“But I Had a Happy Childhood”: Why Therapists Go Back to the Past

Many people arrive in therapy with a version of this sentence:
“I had a good childhood, so I don’t think this has anything to do with my past.”

It’s often said with conviction — sometimes even with guilt. Just as often, it’s followed by:
“Other people had it so much worse.”

But as Dr. Gabor Maté — a renowned physician, speaker, and author known for his work on trauma, addiction, and mind-body health — reminds us, trauma isn’t just what happens to you. It’s also what happens inside you as a result of what happened (or didn’t happen).

Why Do Therapists Talk About Childhood?

1. The Past Lives in the Present
According to attachment theory (Bowlby, Ainsworth), the patterns of safety, connection, and attunement we experienced — or didn’t experience — in childhood often shape how we relate to others and ourselves as adults.
Even if the past feels “over,” its imprint can remain in our nervous system, expectations, and relationships.
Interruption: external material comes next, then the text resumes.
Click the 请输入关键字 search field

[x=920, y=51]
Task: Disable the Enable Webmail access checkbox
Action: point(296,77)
“We don’t remember what happened to us as children — we remember how it felt.”
— Dr. Gabor Maté

Neuroscience supports this understanding. The brain develops in relationship. Early experiences shape neural pathways, stress responses, and even immune function (Siegel, 2012; Schore, 2001). When childhood needs aren’t met — whether through neglect, emotional misattunement, or chronic stress — we adapt. Those adaptations may help us survive but can lead to struggles later on.
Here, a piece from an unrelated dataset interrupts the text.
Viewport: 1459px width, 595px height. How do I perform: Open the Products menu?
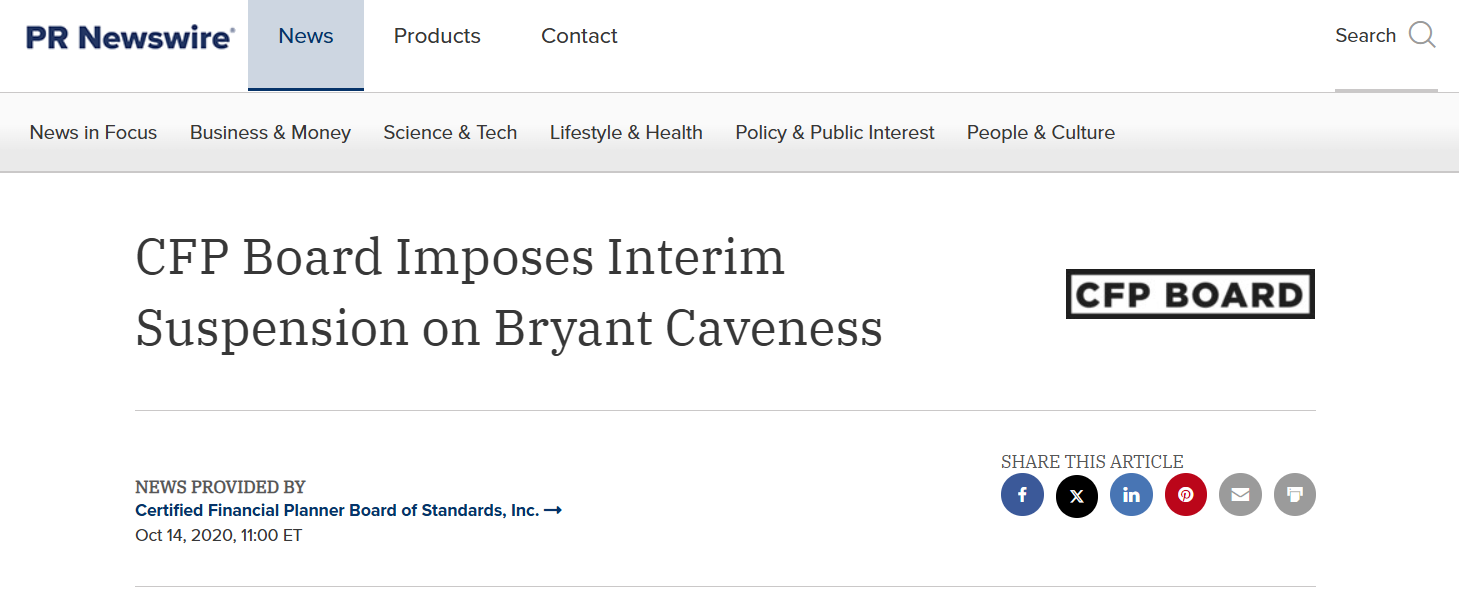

2. Rethinking the “Happy Childhood” Narrative
Dr. Maté often encourages clients who describe an ideal childhood — not to challenge their story, but to explore what they might have needed to believe in order to feel safe and connected. As children, many of us prioritise maintaining relationships over fully acknowledging painful truths — because connection is vital for survival.

So when someone says they were never angry, never sad, or always “easy,” Maté might gently ask:
“And what did that cost you?”

  • Did you learn to suppress emotion in order to be “good”?

  • Did you adapt to meet the needs of those around you?

This is not about blame — it’s about context. Understanding how we adapted can help us reclaim agency in the present.

3. Compassionate Inquiry: Making the Unconscious Conscious
Dr. Maté’s method, Compassionate Inquiry, encourages curiosity over judgment. It invites questions like:

  • What did you have to suppress to feel safe, loved, or accepted?

  • Where did you learn that your needs were too much?

  • When did you start believing you had to earn love — or that rest meant laziness?

Uncovering these messages isn’t about dwelling in the past. It’s about releasing ourselves from its unconscious hold.
While I don’t use Compassionate Inquiry as a formal method, I draw on its spirit in my work — exploring experiences with curiosity and compassion. Together, we gently examine the stories beneath the patterns — not to stay stuck in them, but to understand and loosen their grip, making space for a fuller, more authentic life.

4. The Body Remembers What the Mind Forgets
As Bessel van der Kolk writes in The Body Keeps the Score, trauma lives in the body.

We may not consciously remember being dismissed, ignored, or overwhelmed — but the body often does.

  • That tightening in your chest before a confrontation.

  • That compulsion to overachieve in order to feel worthy.

  • That sinking feeling after setting a boundary.

Childhood isn’t just a chapter in our history — it’s a somatic inheritance.

Final Reflection:

Therapists don’t explore childhood to assign blame or dwell on the past. We do it to help make sense of the patterns that still affect us — so we can meet them with compassion, not criticism.

We go back to honour the child who adapted in the best way they could.

And we do it with care — because healing isn’t about forgetting. It’s about remembering with kindness and reclaiming what may have been lost along the way.

References & Further Reading

  • Maté, G. (2019). The Wisdom of Trauma [Film & Interviews]. Science and Nonduality (SAND).

  • Maté, G. (2010). In the Realm of Hungry Ghosts: Close Encounters with Addiction. North Atlantic Books.

  • Maté, G. (2022). The Myth of Normal: Trauma, Illness, and Healing in a Toxic Culture. Avery.

  • Van der Kolk, B. (2014). The Body Keeps the Score: Brain, Mind, and Body in the Healing of Trauma. Viking.

  • Siegel, D. J. (2012). The Developing Mind: How Relationships and the Brain Interact to Shape Who We Are. Guilford Press.

  • Schore, A. N. (2001). The Effects of Early Relational Trauma on Right Brain Development, Affect Regulation, and Infant Mental Health. Infant Mental Health Journal, 22(1–2), 201–269.

  • Bowlby, J. (1988). A Secure Base: Parent-Child Attachment and Healthy Human Development. Basic Books.

  • Ainsworth, M. D. S. (1978). Patterns of Attachment: A Psychological Study of the Strange Situation. Lawrence Erlbaum Associates.